MARYVILLE, TENN. — One fatality and multiple injuries were reported Friday after Holmes Ford opened their gates to a swarm of people determined to take advantage of Black Friday specials.
The store’s sales manager promised advertised deals of $2,000 for every car on the lot would be honored: “Just get inside the car, take the keys and take them to one of our fine salesmen, and the car is yours.”
Chaos erupted when the gates opened at 6 a.m., as one woman wearing an ammo belt, machete and several guns screamed, “MOVE!” When no one did, she fired several warning shots into the air, one of which ricocheted and punctured the front right tire of a pickup.
Another woman tore off her clothes and sat inside a new Ford Explorer.
“Go ahead,” the nude woman said. “Just try and take it, bitches!”
One man threw his two-year-old son fifty yards in the direction of a Ford F-150.
“He touched it! It’s his!” the man said repeatedly as he approached the vehicle, where his son lay in the back of the cab, motionless.
“Come on Timmy! Get up! Stop being such a lazy baby and let’s go get the keys!”
But before the child could awaken, the car’s engine revved up and a 20-something man tore off the lot in the vehicle, a dazed Timmy still in the back.
The fatality occurred when a man in a Ford Mustang drove up to salesman Matt McGee, 30, and demanded he get the car for $1,900 instead of $2,000.
“Well, I don’t know,” McGee said. “Let me talk to my supervisor about-”

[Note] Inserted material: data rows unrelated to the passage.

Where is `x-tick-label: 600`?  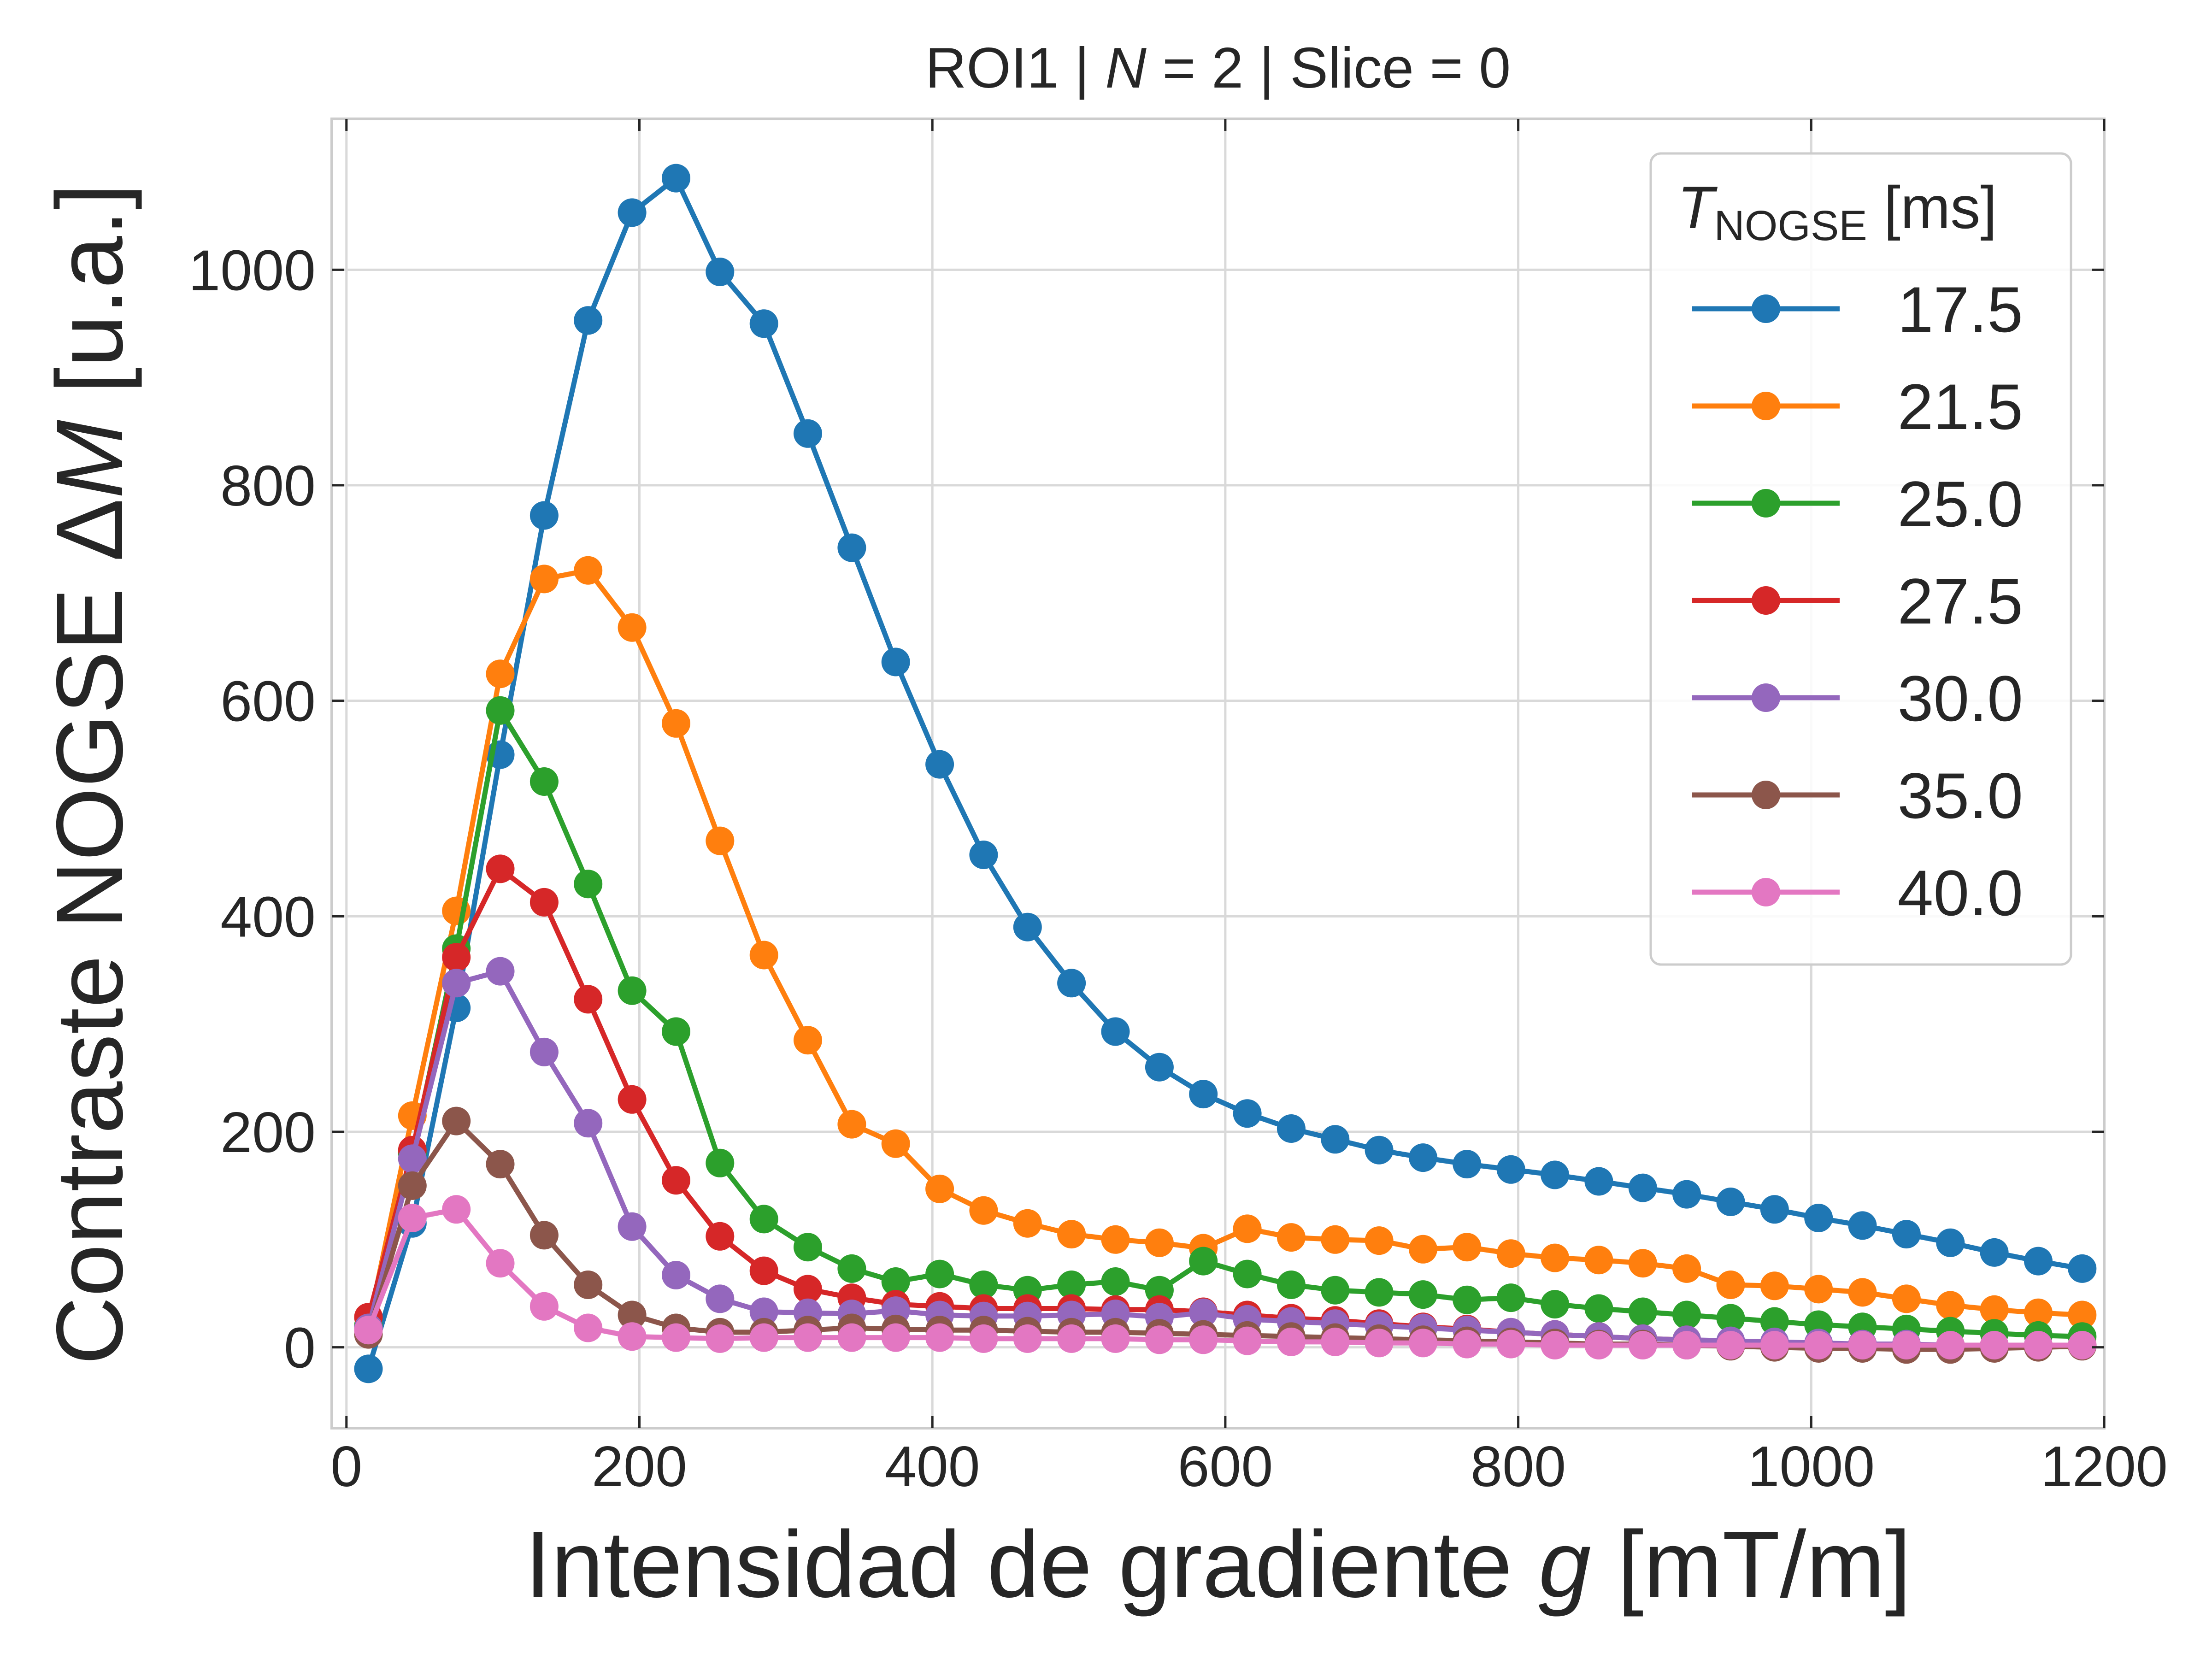 x-tick-label: 600 is located at coordinates (1225, 1467).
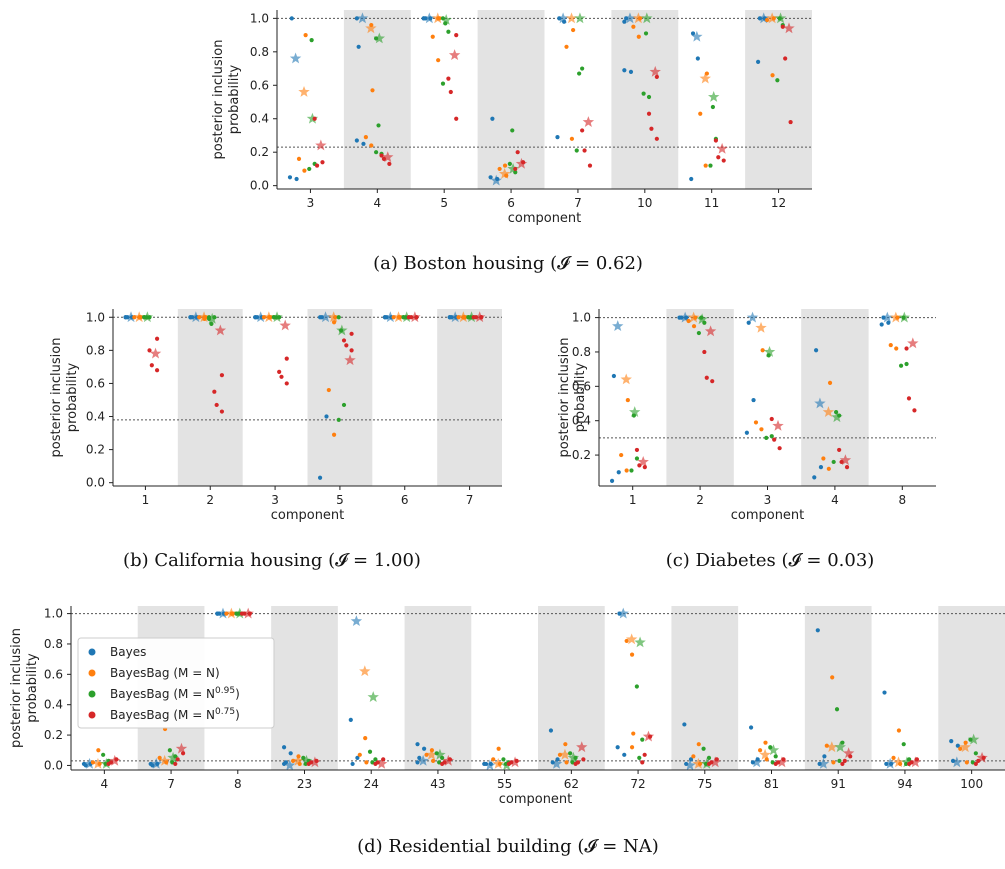  I want to click on x-axis-label: component, so click(536, 800).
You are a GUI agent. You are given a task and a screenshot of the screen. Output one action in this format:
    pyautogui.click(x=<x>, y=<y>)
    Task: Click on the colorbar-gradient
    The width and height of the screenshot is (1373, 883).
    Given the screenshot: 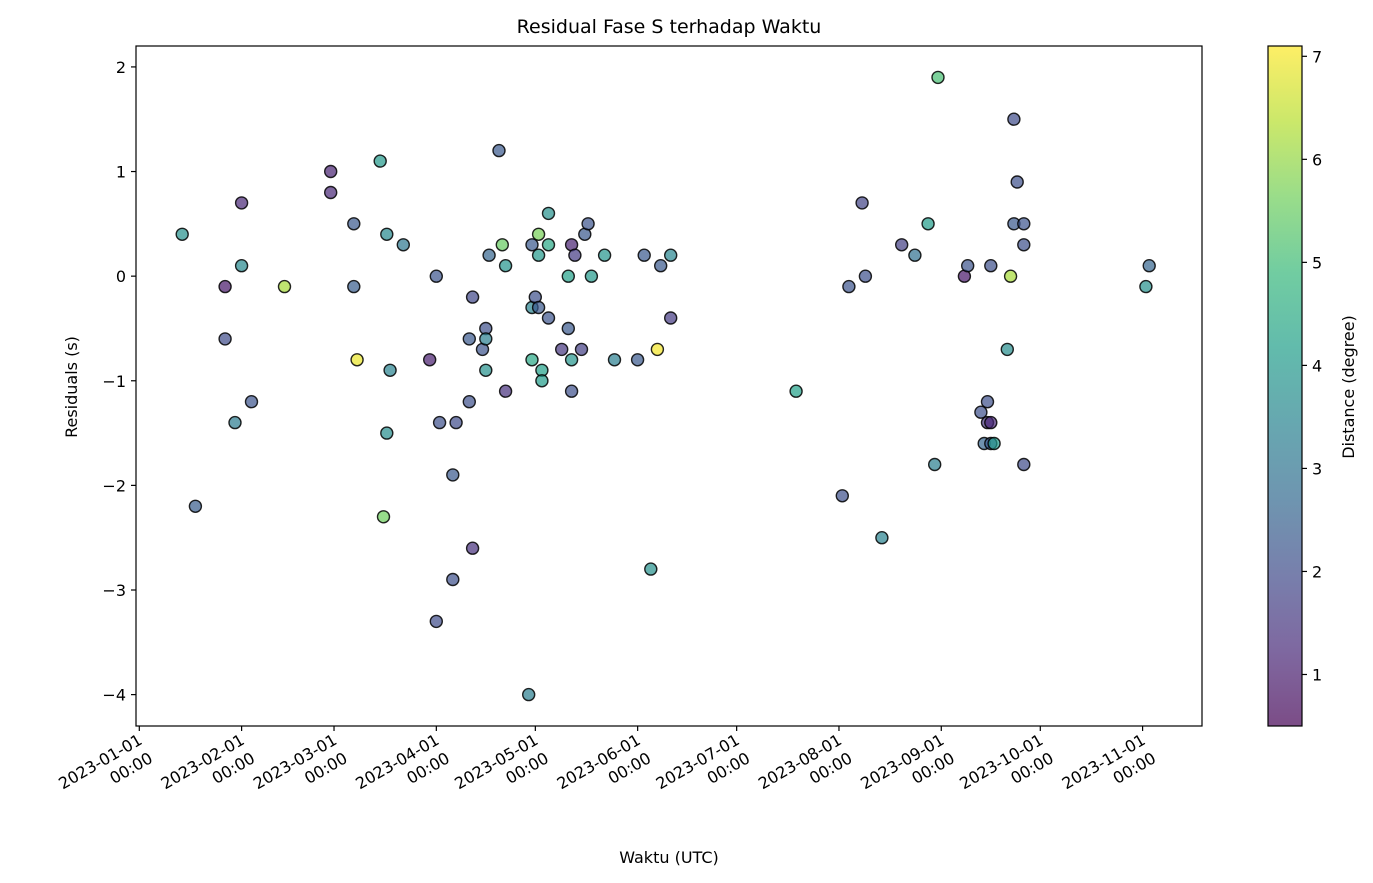 What is the action you would take?
    pyautogui.click(x=1285, y=386)
    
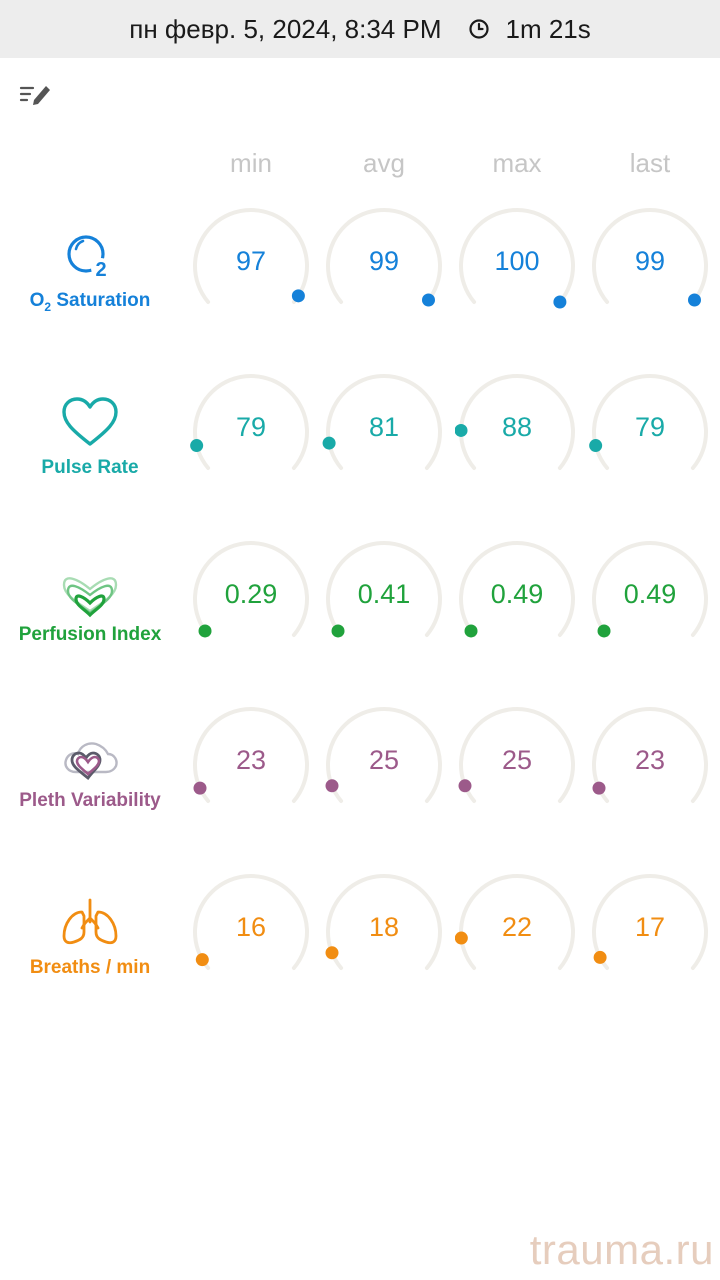 The height and width of the screenshot is (1280, 720). Describe the element at coordinates (517, 261) in the screenshot. I see `gauge-value: 100` at that location.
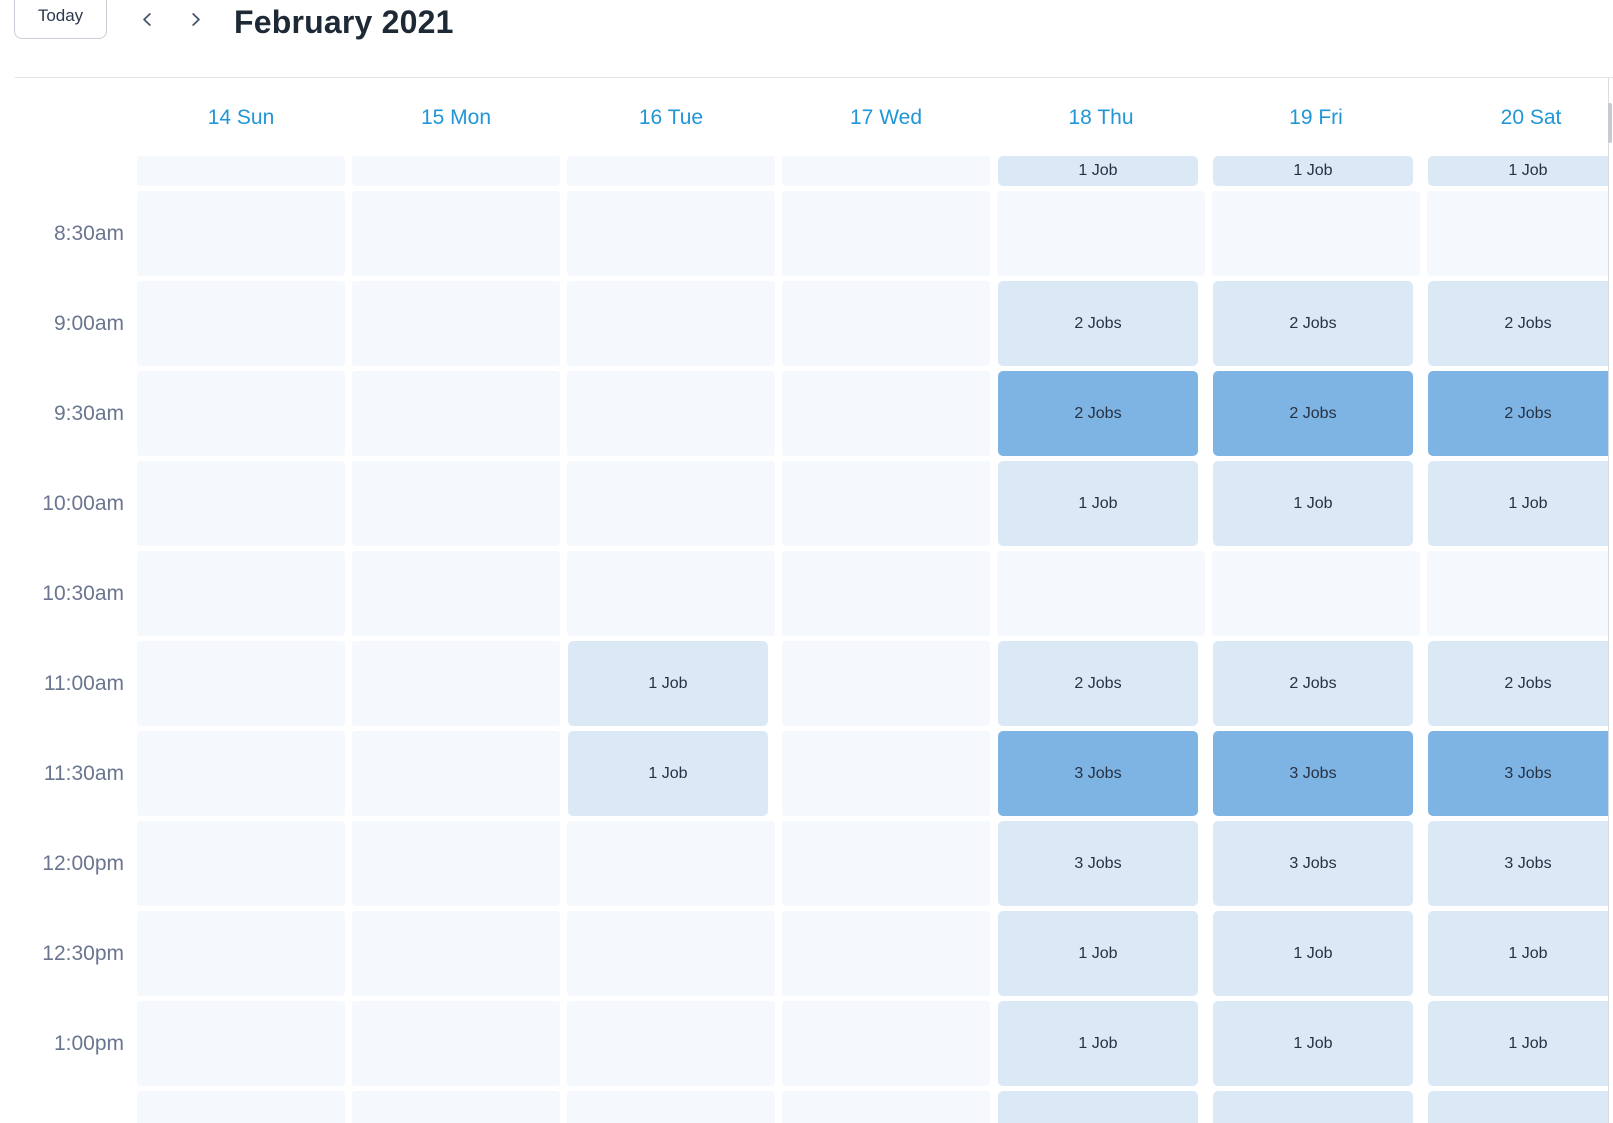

But before he could do that, the man accelerated, knocking McGee out of his way. No license plate number was recorded, as the car had none.
“We are very saddened by our friend and colleague’s death,” the dealership said in a statement. “McGee’s wife and children will receive the full $50 commission from the sale. However, this is the only way for our dealership to avoid going out of business. Or at least avoid having all our cars repossessed when we do go out of business.”
The naked woman inside the Explorer said she was buying it as a surprise for her husband.
“And I’m not giving it up,”said the woman, who refused to give her name. “Besides, I think my ass is stuck to the seats. I didn’t realize they were leather, but Bobby loves leather seats.
This is what Christmas is all about, right here.”